Ehomaki is available at all Sushiro stores. You can make reservations in-store, by phone, or online. (*Reservations accepted until the limit is reached.)
Kappa Sushi: All Kinds of Ehomaki, from Standard to Unique!
Kappa Sushi is a place that allows you to enjoy authentic ehomaki in the comfort of your home.
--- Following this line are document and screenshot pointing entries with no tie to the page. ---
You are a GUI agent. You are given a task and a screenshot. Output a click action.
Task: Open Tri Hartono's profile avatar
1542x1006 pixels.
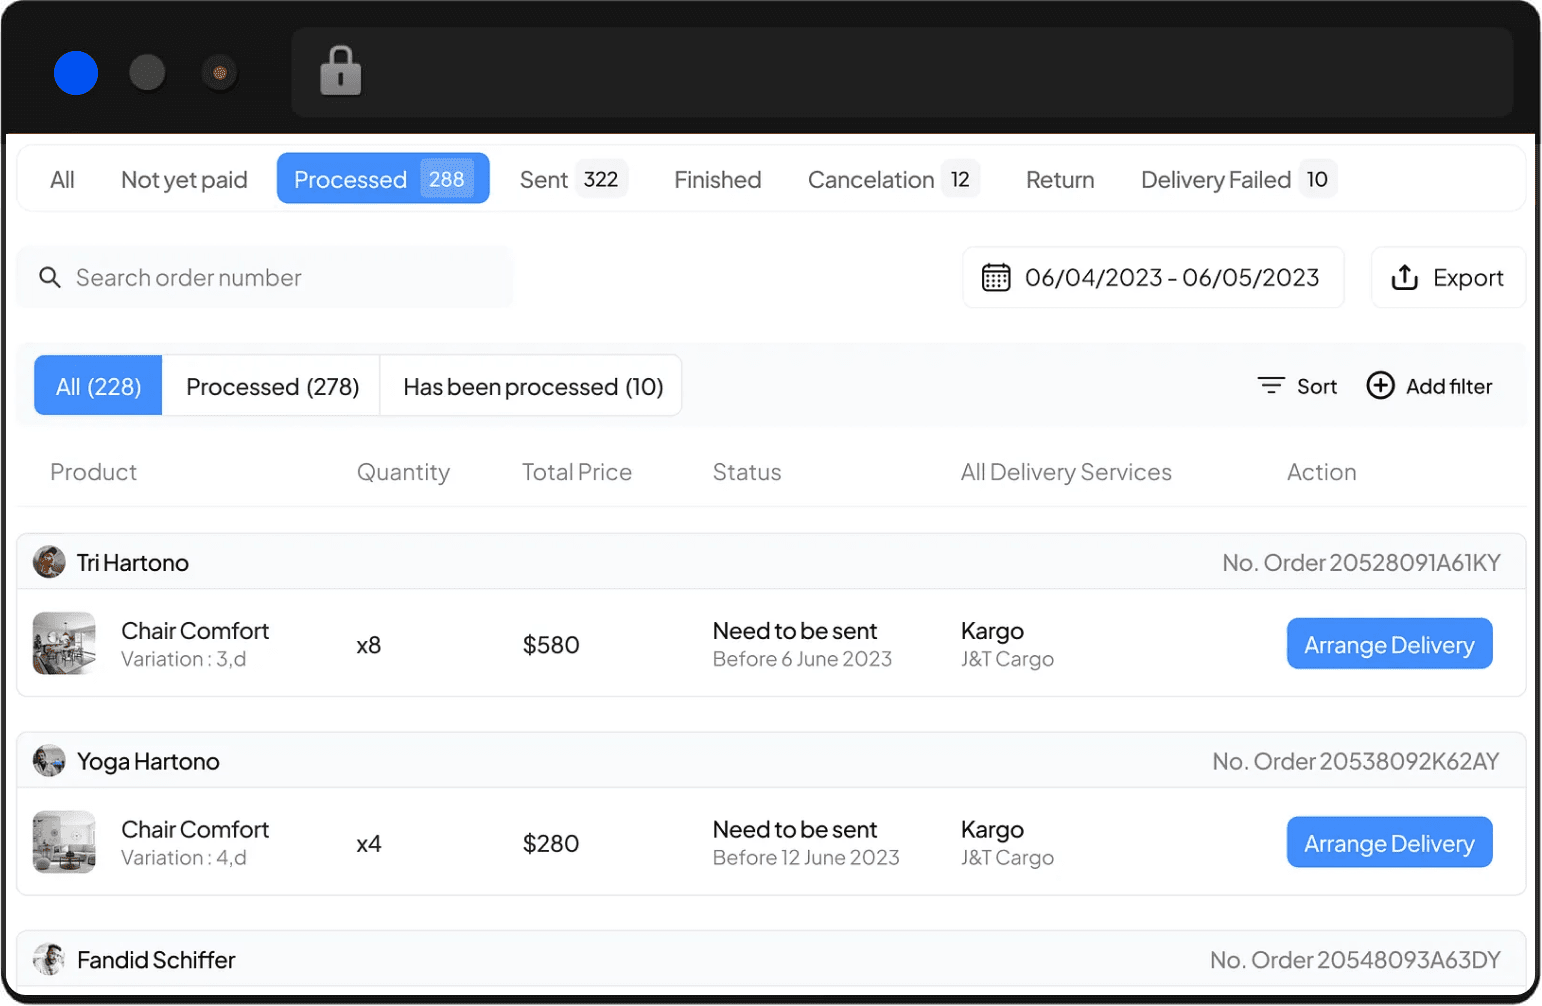(49, 562)
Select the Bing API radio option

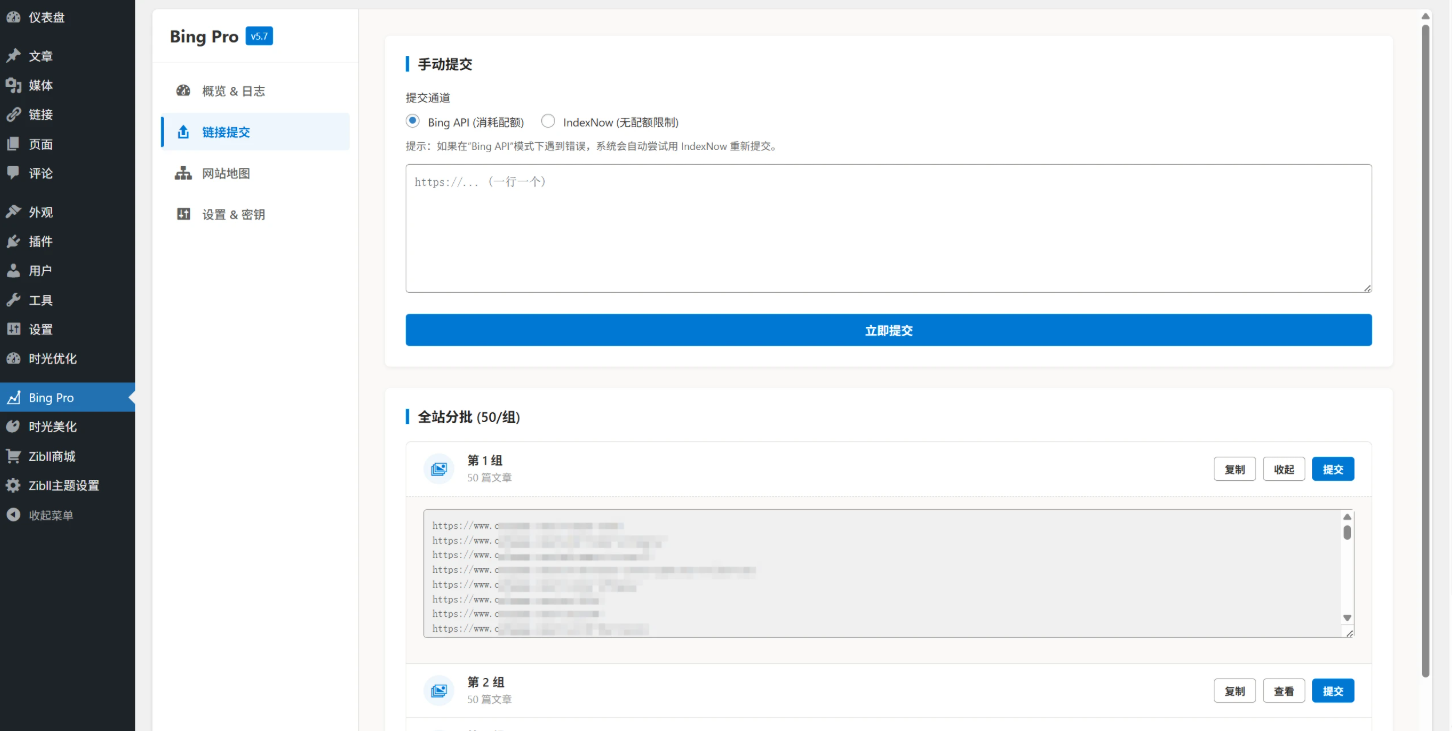pos(413,121)
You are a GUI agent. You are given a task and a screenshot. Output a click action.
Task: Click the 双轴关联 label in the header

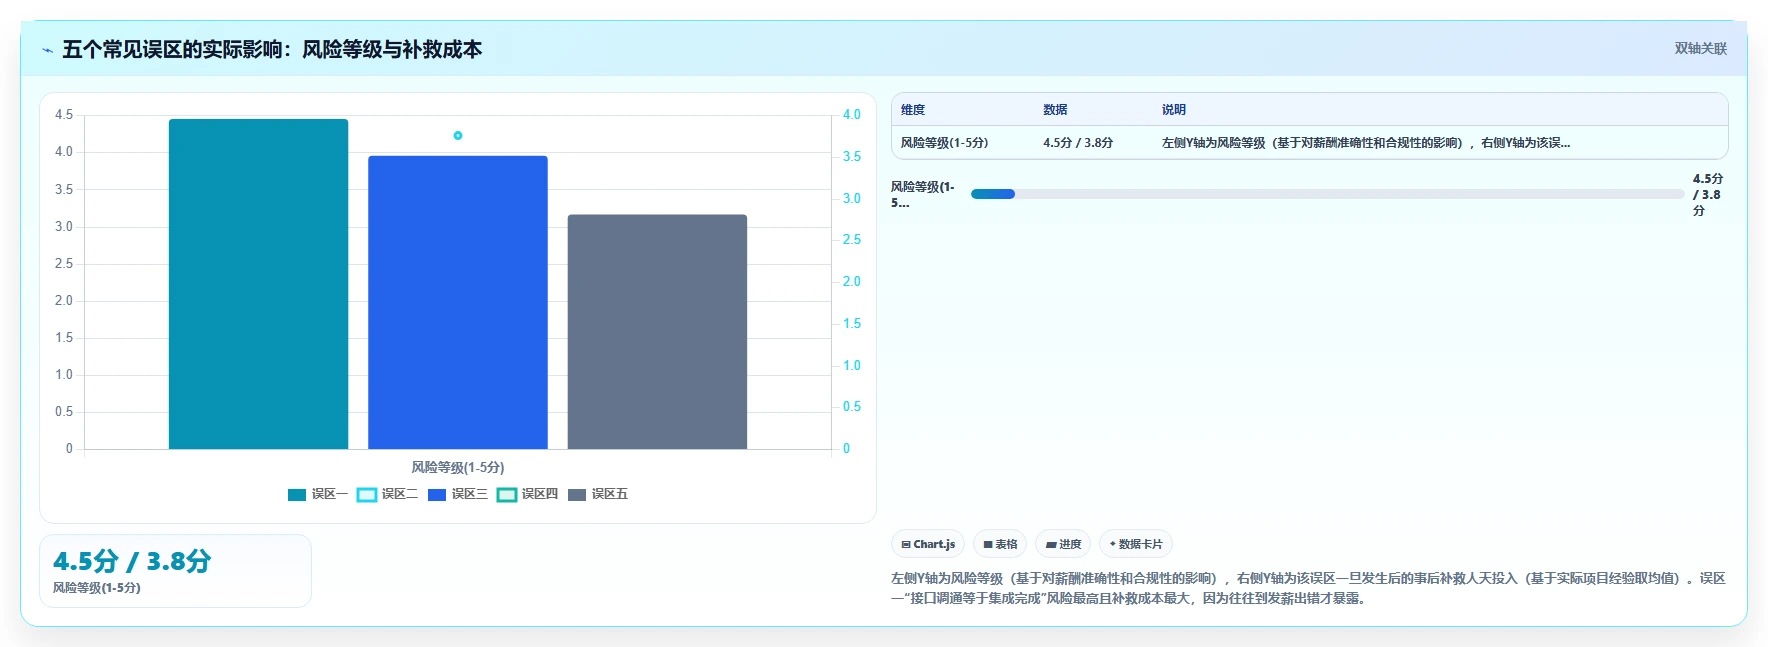pyautogui.click(x=1701, y=48)
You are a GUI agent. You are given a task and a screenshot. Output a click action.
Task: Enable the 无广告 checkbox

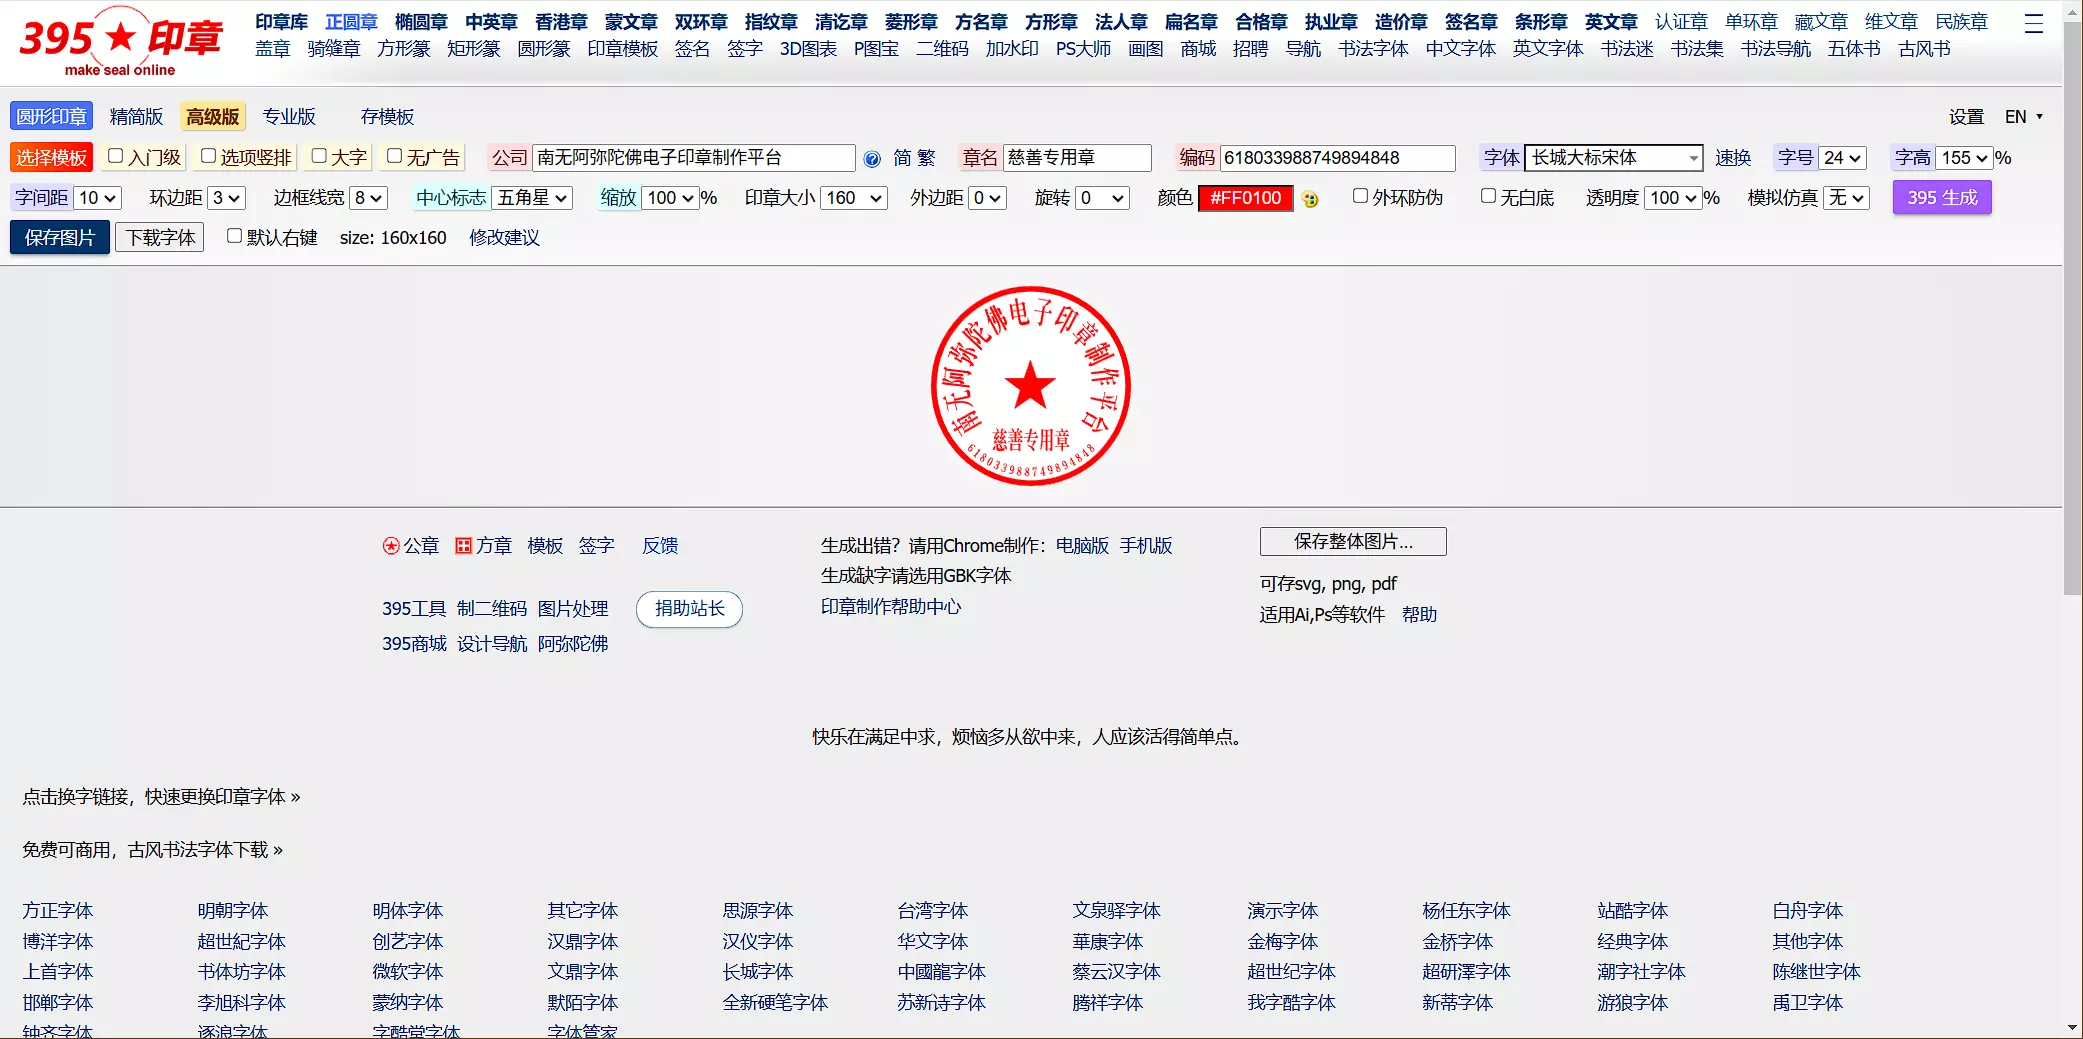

This year they continue the tradition of preparing special, individually-rolled ehomaki rolls one by one at the shop.
This year, they have three types of ehomaki: the Seven-Ingredient Special Ehomaki (390 yen, tax not included); the indulgent, seafood-stuffed 11-Ingredient Sengoku Ehomaki (980 yen, tax not included); and the deliciously juicy Roast Beef Ehomaki (680 yen, tax not included).
You can fill out an order form at all Kappa Sushi stores, or download it online and bring it to the shop.
FamilyMart: Introducing 10 Setsubun Dishes, Including Ehomaki!
FamilyMart offers a wide variety of products. There are six types of ehomaki, including the classic Ehomaki (450 yen, tax included), the popular Seafood Ehomaki (450 yen, tax included), and the meat-based Black Beef Ehomaki (650 yen, tax included).
There are also four types of desserts, such as the Setsubun Chocolate Banana Crepe (250 yen, tax included).
They are also releasing a new kid-friendly product this year, the brand-new Mini Ehomaki 2-piece Set (700 yen, tax included).
You can order in-store, or via FamiPay WEB (available 24/7). In addition, if you order two or more specified items at the same time and receive them together at time of checkout, you may qualify for a 10% set discount (tax included)!
Ehomaki is a fun tradition to enjoy with your family and friends as you face the lucky direction together and eat sushi rolls in silence. Learn the history and customs of this tradition, and make a wish for good luck in 2021! Whether you make it yourself, or order it ready-made, ehomaki is a fun Japanese tradition you can experience for yourself!
Text by: Efeel
*Prices and options mentioned are subject to change.
*Unless stated otherwise, all prices include tax.